Structured stabilization in recurrent neural circuits through inhibitory synaptic plasticity
Listed in
This article is not in any list yet, why not save it to one of your lists.Abstract
Inhibitory interneurons play a dual role in recurrently connected biological circuits: they regulate global neural activity to prevent runaway excitation, and contribute to complex neural computations. While the first role can be achieved through unstructured connections tuned for homeostatic rate stabilization, computational tasks often require structured excitatory-inhibitory (E/I) connectivity. Here, we consider a broad class of pairwise inhibitory spike-timing dependent plasticity (iSTDP) rules, demonstrating how inhibitory synapses can self-organize to both stabilize excitation and generate functionally relevant connectivity structures — a process we call “structured stabilization”. We show that in both E/I circuit motifs and large spiking recurrent neural networks the choice of iSTDP rule can lead to either mutually connected E/I pairs, or to lateral inhibition, where an inhibitory neuron connects to an excitatory neuron that does not directly connect back to it.
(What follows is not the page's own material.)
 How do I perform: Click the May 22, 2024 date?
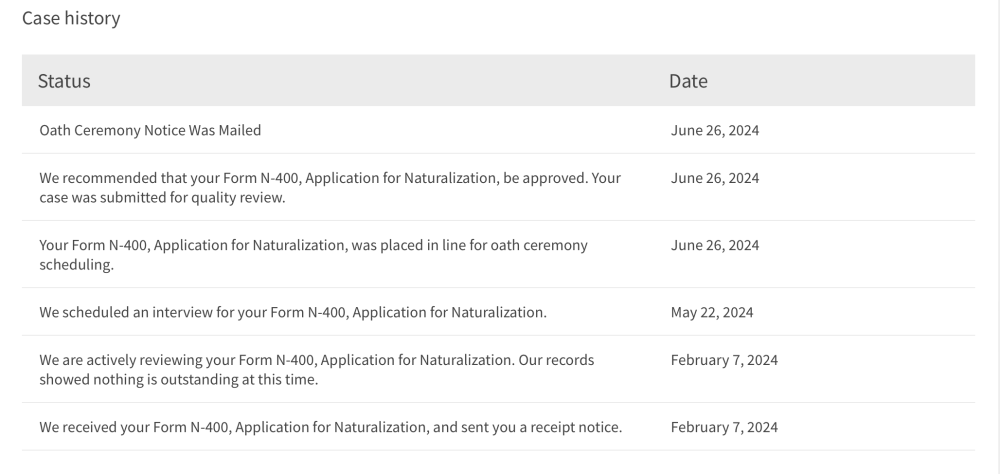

In a one-dimensional ring network, if two inhibitory populations follow these distinct forms of iSTDP, the effective connectivity within the excitatory population self-organizes into a Mexican-hat-like profile with excitatory influence in the center and inhibitory influence away from the center. This leads to emergent dynamical properties such as surround suppression and modular spontaneous activity. Our theoretical work introduces a family of rules that retains the broad applicability and simplicity of spike-timing-based plasticity, while promoting structured, self-organized stabilization. These findings highlight the rich interplay between iSTDP rules, circuit structure, and neuronal dynamics, offering a framework for understanding how inhibitory plasticity shapes network function.